Deux responsables du parti britannique d’extrême droite Reform UK ont démissionné, vendredi 4 septembre, après avoir été accusés, dans un reportage diffusé sur la chaîne Channel 4, d’avoir tenté de contourner la loi électorale pour pouvoir accepter de l’argent d’un donateur américain.
Une enquête interne a été lancée sur les actions de James Orr, responsable du programme du parti, et de Dan Jukes, un proche collaborateur de Nigel Farage, a fait savoir un porte-parole du parti. Tous deux « ont démissionné de leurs fonctions respectives dans l’attente des conclusions de l’enquête », a-t-il précisé.
Dans ce reportage filmé en caméra cachée par les enquêteurs d’un groupe d’investigation baptisé Verbatim Investigations et diffusé jeudi, on voit Dan Jukes suggérer un moyen de contourner la loi électorale afin d’obtenir le don d’un citoyen américain de 500 000 livres sterling pour le parti. Il faut être enregistré comme électeur britannique pour pouvoir faire des dons à un parti britannique.
Les deux responsables démissionnaires, Dan Jukes et James Orr, sont aussi accusés d’avoir enfreint les règles électorales en faisant financer un sondage par une société étrangère.
Nigel Farage visé par une enquête parlementaire
Nigel Farage, qui apparaît dans ce reportage, a affirmé vendredi matin que le parti n’avait « enfreint aucune loi » et qu’il n’avait reçu « aucun argent d’origine douteuse ».
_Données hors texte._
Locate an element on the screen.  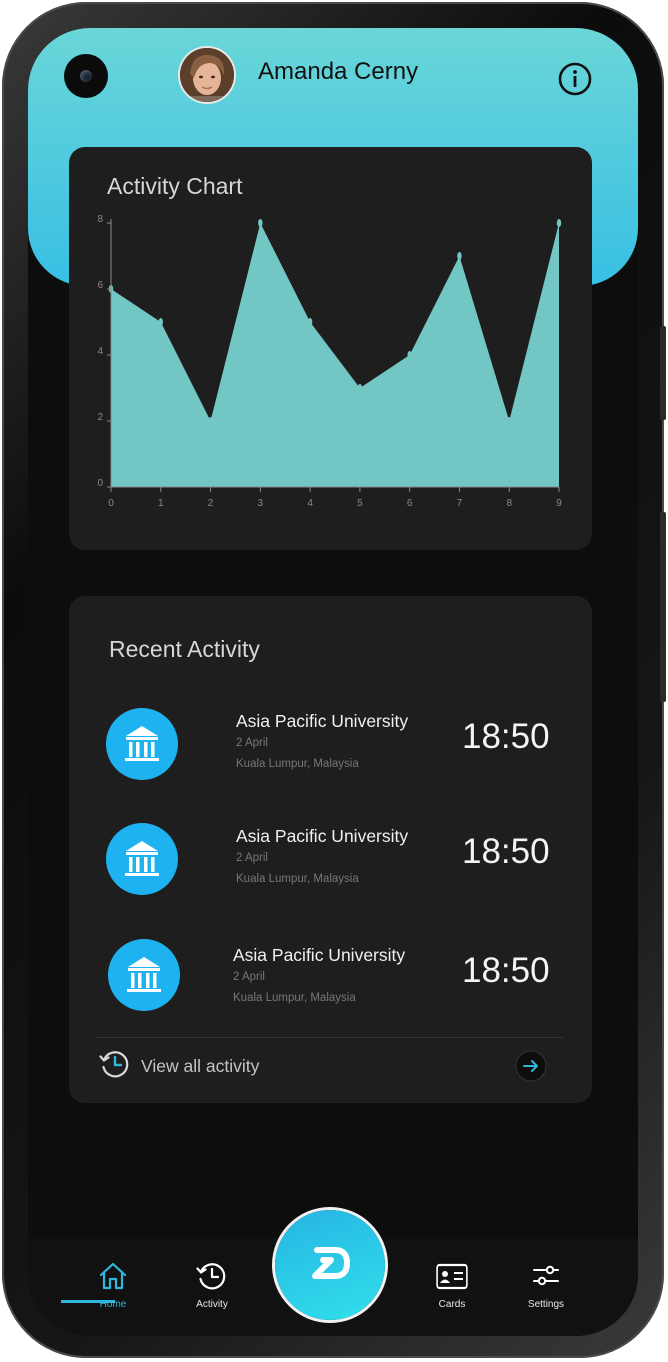
x-tick-label: 4 is located at coordinates (310, 504).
Il doit prononcer un discours vendredi après-midi au congrès du parti à Birmingham, point d’orgue de ce rassemblement auquel le président du Rassemblement national (RN), Jordan Bardella, doit aussi participer. Nigel Farage, 62 ans, ambitionne avec ce congrès de convaincre ses partisans qu’il peut accéder à Downing Street lors des législatives prévues en 2029.
Certains membres du parti ont immédiatement rejeté ce scandale comme une nouvelle tentative des partis traditionnels de saper la montée de Reform UK. Mais cette nouvelle affaire intervient après un été difficile pour le champion du Brexit, déjà accusé d’avoir accepté des dons illicites.
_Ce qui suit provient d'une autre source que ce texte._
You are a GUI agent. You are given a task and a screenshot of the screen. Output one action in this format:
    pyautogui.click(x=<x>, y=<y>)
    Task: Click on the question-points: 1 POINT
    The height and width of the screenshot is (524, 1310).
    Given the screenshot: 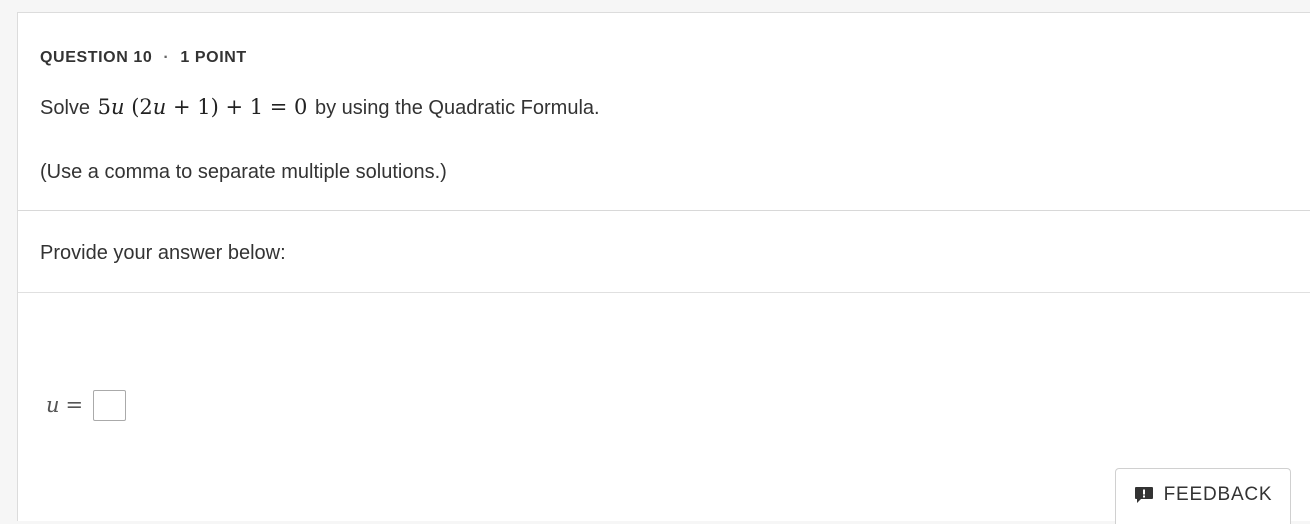 What is the action you would take?
    pyautogui.click(x=214, y=58)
Nigel Farage est visé par une enquête parlementaire portant sur un don de 5 millions de livres (5,7 millions d’euros), reçu d’un milliardaire ayant fait fortune dans les cryptomonnaies, peu avant son élection comme député en 2024. Reform UK fait aussi l’objet d’une enquête policière sur son financement. Nigel Farage a affirmé tout au long de l’été être attaqué par « le système ».